This property is immensely useful for solving equations where the exponent is making things complicated. By moving the exponent to the front, the equation becomes linear relative to the exponent, making it much easier to handle.

In the exercise above, with \( \log_2((Xy)^{10}) \), the term \((Xy)^{10}\) involves a power of 10. Applying the Power Rule allows us to express it as \( 10 \cdot \log_2(Xy) \), instantly simplifying the expression.

The Product Rule of Logarithms is another powerful property that helps break down complex logarithmic expressions. When two numbers are multiplied inside a logarithm, the rule lets you split them into separate logarithms that are added together. It is stated as: \( \log_b(MN) = \log_b(M) + \log_b(N) \).
This transformation is key for expansion, making it easier to manipulate and simplify expressions that involve multiple factors.

In the given exercise, once we simplified the power using the Power Rule, we needed to work with \( \log_2(Xy) \). Applying the Product Rule, the expression \( \log_2(Xy) \) breaks into \( \log_2(X) + \log_2(y) \), thereby allowing each variable to be treated independently.
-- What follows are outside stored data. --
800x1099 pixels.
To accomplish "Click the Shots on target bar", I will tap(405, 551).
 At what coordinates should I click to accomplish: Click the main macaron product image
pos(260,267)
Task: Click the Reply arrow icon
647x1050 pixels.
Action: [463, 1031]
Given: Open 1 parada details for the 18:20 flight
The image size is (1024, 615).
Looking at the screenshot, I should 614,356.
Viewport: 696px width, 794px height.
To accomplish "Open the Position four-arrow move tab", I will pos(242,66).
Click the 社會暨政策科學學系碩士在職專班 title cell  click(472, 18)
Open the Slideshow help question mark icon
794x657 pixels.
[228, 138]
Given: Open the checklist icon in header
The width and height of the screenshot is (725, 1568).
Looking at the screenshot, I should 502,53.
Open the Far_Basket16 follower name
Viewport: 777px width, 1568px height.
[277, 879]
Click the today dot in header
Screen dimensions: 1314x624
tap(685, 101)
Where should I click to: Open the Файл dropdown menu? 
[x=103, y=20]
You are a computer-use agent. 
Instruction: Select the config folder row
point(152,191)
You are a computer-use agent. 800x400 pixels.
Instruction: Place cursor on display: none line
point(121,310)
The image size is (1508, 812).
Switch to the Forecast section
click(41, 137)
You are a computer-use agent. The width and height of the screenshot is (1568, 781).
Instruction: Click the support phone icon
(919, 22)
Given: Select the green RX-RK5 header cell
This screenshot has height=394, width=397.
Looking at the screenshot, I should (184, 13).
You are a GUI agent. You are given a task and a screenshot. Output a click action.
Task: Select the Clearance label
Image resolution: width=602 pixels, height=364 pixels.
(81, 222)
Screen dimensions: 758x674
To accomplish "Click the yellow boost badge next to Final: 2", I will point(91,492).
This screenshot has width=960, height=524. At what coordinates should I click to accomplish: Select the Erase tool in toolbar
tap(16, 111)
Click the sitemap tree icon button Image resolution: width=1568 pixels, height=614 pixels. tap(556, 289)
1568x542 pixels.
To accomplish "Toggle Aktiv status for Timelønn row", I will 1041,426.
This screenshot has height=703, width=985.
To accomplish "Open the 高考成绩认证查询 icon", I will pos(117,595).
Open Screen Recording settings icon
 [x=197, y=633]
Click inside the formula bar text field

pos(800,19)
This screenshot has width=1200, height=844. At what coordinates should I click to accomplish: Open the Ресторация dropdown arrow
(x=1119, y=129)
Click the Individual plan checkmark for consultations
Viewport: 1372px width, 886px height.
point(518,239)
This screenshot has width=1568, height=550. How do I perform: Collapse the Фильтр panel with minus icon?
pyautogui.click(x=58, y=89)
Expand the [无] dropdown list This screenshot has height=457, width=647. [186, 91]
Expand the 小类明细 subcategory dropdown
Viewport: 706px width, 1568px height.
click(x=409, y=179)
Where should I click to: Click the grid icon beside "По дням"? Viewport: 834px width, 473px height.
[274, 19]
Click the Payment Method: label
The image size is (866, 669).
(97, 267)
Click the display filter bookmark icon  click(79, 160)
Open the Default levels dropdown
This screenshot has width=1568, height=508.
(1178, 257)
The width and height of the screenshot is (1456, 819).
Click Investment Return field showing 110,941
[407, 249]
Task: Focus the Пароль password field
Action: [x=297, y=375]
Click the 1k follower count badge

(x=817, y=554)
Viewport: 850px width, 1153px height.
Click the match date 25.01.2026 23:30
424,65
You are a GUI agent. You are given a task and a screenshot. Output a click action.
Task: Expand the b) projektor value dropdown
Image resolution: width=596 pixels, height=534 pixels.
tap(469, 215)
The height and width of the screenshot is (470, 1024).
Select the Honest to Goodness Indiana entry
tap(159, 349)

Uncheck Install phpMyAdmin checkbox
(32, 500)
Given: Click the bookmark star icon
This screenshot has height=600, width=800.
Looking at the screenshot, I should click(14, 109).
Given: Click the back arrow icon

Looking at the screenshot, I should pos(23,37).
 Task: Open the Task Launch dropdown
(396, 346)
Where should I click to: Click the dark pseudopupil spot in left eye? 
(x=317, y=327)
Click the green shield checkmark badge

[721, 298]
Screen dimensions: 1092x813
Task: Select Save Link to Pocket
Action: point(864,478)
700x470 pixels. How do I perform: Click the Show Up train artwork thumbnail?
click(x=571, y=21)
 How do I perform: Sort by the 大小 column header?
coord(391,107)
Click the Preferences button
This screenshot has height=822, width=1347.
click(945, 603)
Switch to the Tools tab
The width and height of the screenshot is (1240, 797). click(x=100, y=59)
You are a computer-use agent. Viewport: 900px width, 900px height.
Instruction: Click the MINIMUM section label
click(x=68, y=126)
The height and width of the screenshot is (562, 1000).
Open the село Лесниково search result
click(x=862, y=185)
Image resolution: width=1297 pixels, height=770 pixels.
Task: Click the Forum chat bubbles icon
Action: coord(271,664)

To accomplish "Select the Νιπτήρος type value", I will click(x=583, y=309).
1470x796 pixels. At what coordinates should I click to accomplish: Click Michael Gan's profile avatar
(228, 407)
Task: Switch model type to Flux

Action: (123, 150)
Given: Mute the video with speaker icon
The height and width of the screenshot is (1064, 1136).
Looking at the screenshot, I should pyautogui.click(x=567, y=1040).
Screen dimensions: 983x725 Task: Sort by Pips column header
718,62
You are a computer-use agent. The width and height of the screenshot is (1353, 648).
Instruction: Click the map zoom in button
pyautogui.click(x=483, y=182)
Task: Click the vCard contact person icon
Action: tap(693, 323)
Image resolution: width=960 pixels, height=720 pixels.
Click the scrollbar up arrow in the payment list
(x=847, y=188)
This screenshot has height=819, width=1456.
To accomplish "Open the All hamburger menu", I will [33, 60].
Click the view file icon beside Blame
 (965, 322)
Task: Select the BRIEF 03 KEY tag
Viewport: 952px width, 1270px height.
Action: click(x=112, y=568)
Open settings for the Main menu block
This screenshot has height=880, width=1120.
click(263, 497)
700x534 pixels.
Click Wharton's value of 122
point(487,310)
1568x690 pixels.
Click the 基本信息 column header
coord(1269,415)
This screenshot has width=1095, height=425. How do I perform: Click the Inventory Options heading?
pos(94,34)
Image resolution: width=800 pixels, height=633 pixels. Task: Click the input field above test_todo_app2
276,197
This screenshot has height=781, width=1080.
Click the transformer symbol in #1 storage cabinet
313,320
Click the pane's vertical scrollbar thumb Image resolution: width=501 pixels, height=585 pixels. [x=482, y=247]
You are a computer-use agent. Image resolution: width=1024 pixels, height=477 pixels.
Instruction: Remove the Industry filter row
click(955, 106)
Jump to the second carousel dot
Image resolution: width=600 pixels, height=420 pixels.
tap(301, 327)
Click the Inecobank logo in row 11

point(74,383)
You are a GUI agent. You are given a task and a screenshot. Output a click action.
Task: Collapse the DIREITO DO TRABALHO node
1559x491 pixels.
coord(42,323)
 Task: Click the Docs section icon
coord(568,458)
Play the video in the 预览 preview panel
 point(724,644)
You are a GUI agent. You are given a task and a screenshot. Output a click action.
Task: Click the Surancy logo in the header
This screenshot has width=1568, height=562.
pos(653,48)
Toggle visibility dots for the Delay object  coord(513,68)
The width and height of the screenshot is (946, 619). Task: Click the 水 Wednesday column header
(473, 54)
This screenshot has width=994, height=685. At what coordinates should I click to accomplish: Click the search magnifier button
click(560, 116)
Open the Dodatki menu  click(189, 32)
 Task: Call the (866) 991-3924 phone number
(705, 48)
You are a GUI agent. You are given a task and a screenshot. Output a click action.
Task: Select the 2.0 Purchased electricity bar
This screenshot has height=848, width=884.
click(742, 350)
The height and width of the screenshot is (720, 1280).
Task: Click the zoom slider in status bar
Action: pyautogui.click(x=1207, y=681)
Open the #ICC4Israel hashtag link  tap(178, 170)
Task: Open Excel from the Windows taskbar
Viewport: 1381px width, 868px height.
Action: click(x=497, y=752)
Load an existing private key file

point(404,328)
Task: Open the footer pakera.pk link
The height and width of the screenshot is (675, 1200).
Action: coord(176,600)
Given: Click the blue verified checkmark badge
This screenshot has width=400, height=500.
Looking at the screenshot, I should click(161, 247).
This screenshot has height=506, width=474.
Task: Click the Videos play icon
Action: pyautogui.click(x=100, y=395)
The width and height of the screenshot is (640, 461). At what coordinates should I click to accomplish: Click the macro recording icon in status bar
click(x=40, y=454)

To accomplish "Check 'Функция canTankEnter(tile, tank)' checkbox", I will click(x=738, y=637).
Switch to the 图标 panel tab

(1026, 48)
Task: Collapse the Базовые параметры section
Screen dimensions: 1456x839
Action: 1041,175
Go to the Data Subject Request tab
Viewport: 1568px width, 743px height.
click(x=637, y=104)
Expanding logarithmic expressions is about utilizing properties like the Power Rule and Product Rule to rewrite them in a simplified form. This process breaks down complex logarithms into a series of easier-to-handle terms.
The goal here is clear: Make the expression as straightforward as possible, which in turn facilitates further calculations or even integration into larger formulae.

Let's revisit our exercise: We started with \( \log_2((Xy)^{10}) \). By applying the Power Rule, we recast it as \( 10 \cdot \log_2(Xy) \). Then, using the Product Rule, we expanded it further to \( 10 \cdot (\log_2(X) + \log_2(y)) \). This final step brought it all together as \( 10 \cdot \log_2(X) + 10 \cdot \log_2(y) \).
Such expansions are not just for academic exercises—they are practical techniques used in data science, engineering, and many fields where logarithms abound.